Colorado health officials on Friday advised the elderly, children and residents with respiratory ailments in metro Denver, Boulder, Fort Collins and Greeley to limit outdoor activity as smoke spreads into the state from fires burning in Canada, contaminating the air people breathe.

Those fires raging in western Canada, the result of dry vegetation and unusually high temperatures, have driven thousands of Canadians from their homes and forced shutdowns of oil and gas wells and pipelines — churning up smoke into the atmosphere. More than 90 fires were sweeping across Alberta and other parts of western Canada with authorities estimating more than 1,800 square miles burned — ten times the norm for this time of year.

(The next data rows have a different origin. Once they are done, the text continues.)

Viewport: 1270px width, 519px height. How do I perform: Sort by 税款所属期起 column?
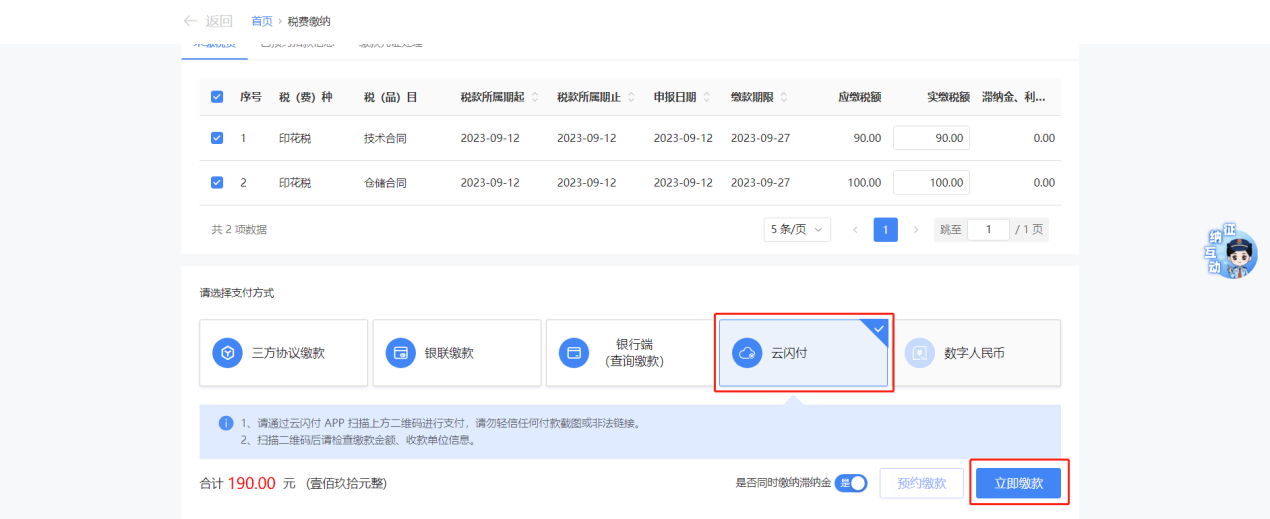pos(535,97)
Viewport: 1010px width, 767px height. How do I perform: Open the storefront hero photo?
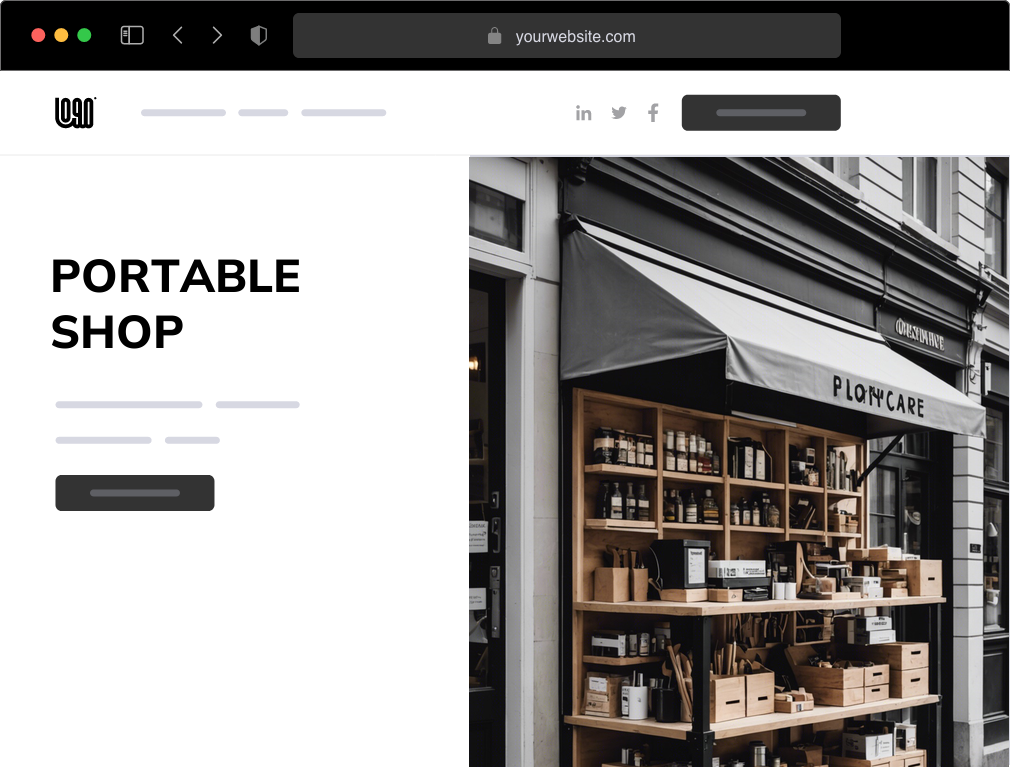tap(739, 462)
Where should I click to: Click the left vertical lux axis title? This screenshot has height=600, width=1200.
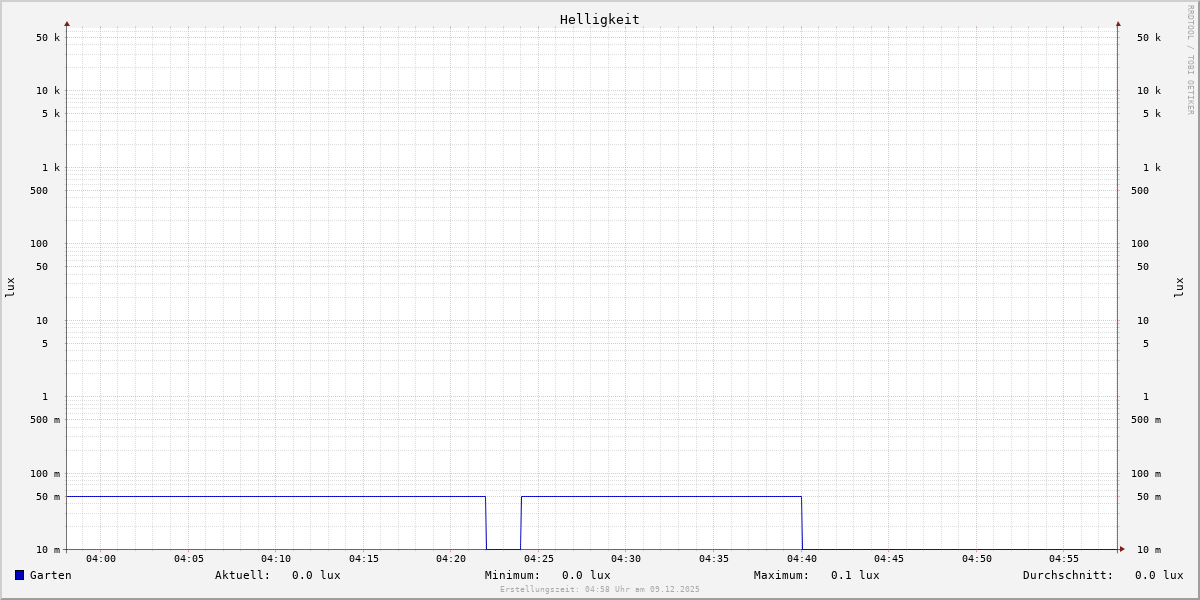[10, 287]
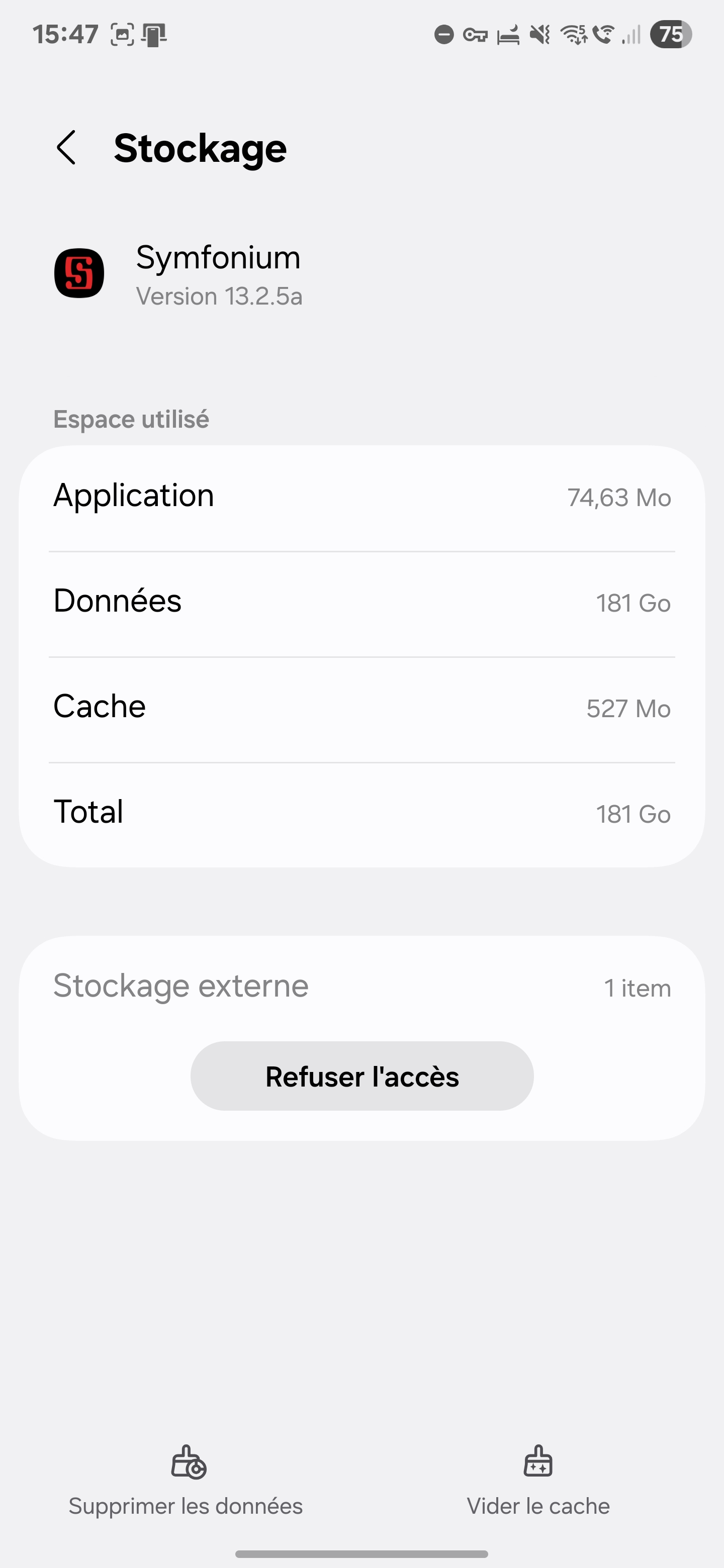
Task: Select the Application size row
Action: click(361, 498)
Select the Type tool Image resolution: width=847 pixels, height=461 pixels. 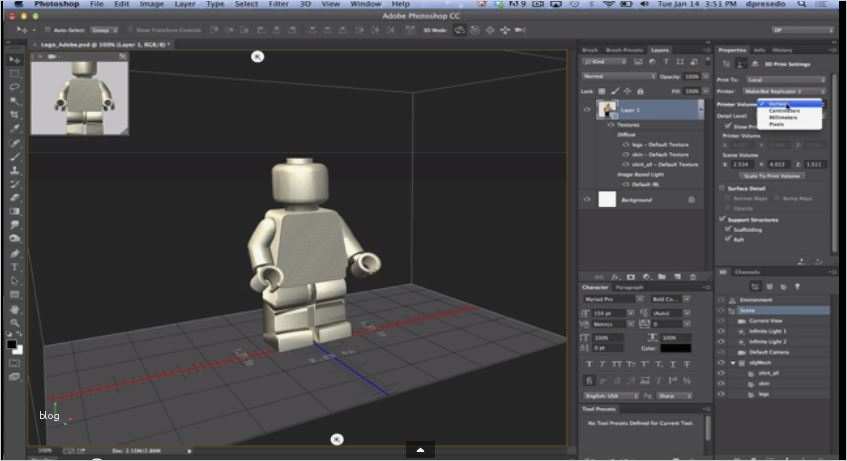pos(15,267)
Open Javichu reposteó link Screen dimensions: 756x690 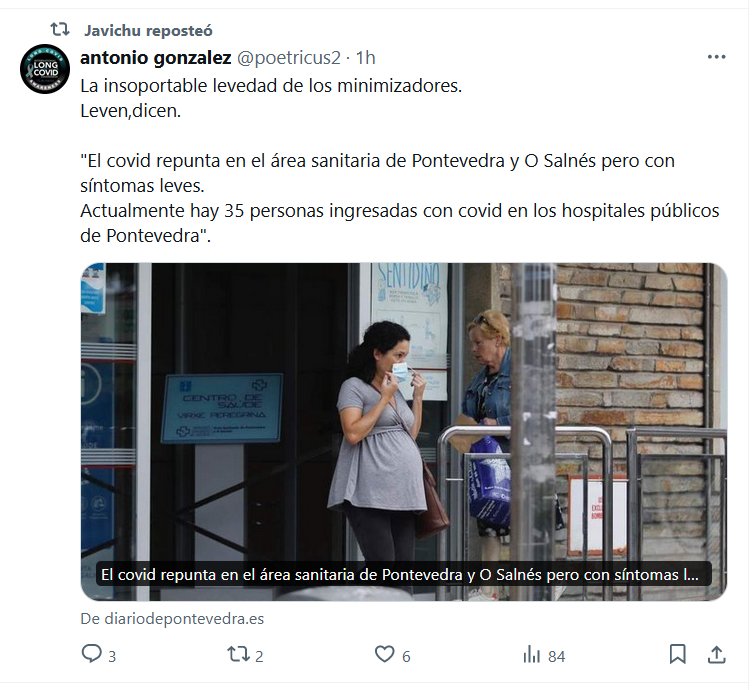tap(148, 30)
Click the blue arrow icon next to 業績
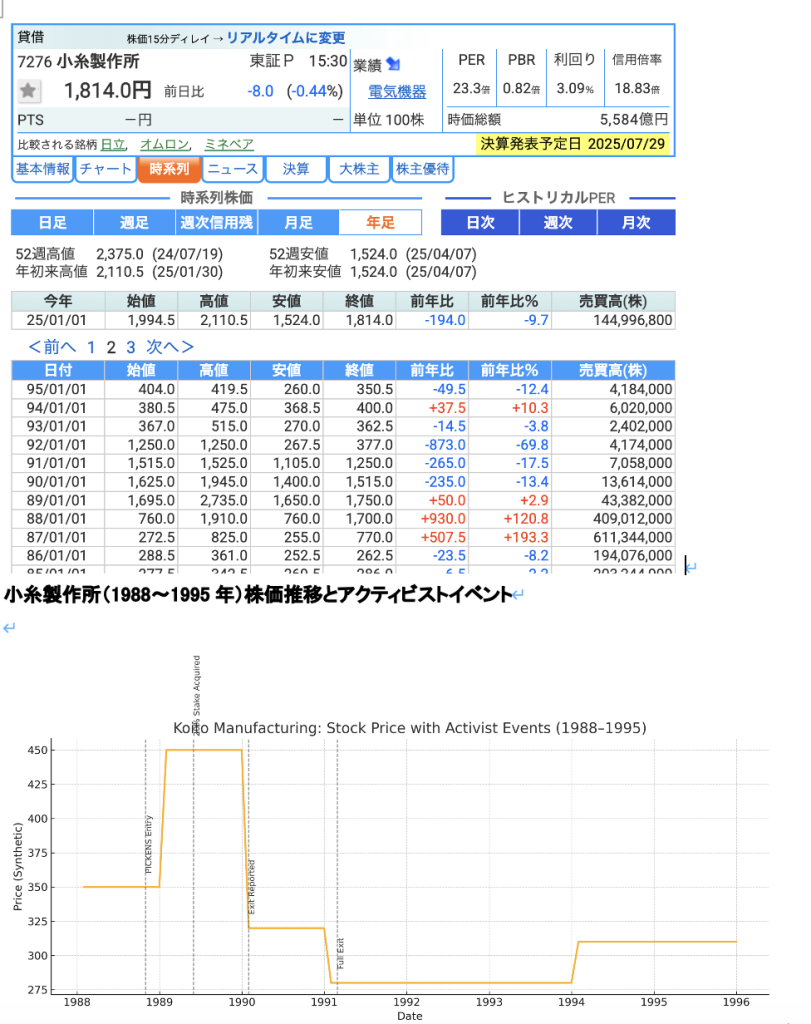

Colorado Department of Public Health and Environment officials on Friday morning issued a health advisory covering most of eastern Colorado, effective through Friday night, anticipating air quality will be “unhealthy for sensitive groups.” Smoke containing fine particulates was reducing the air quality, evident as a brown-gray haze mixing with fog Friday morning in Denver, obscuring views of downtown buildings and mountains to the west of the city.

Medical experts warn of potential “compounding” health effects when particulate air pollution mixes with the ground-level ozone pollution afflicting Colorado’s Front Range cities, for which the state has become a severe violator of federal health standards.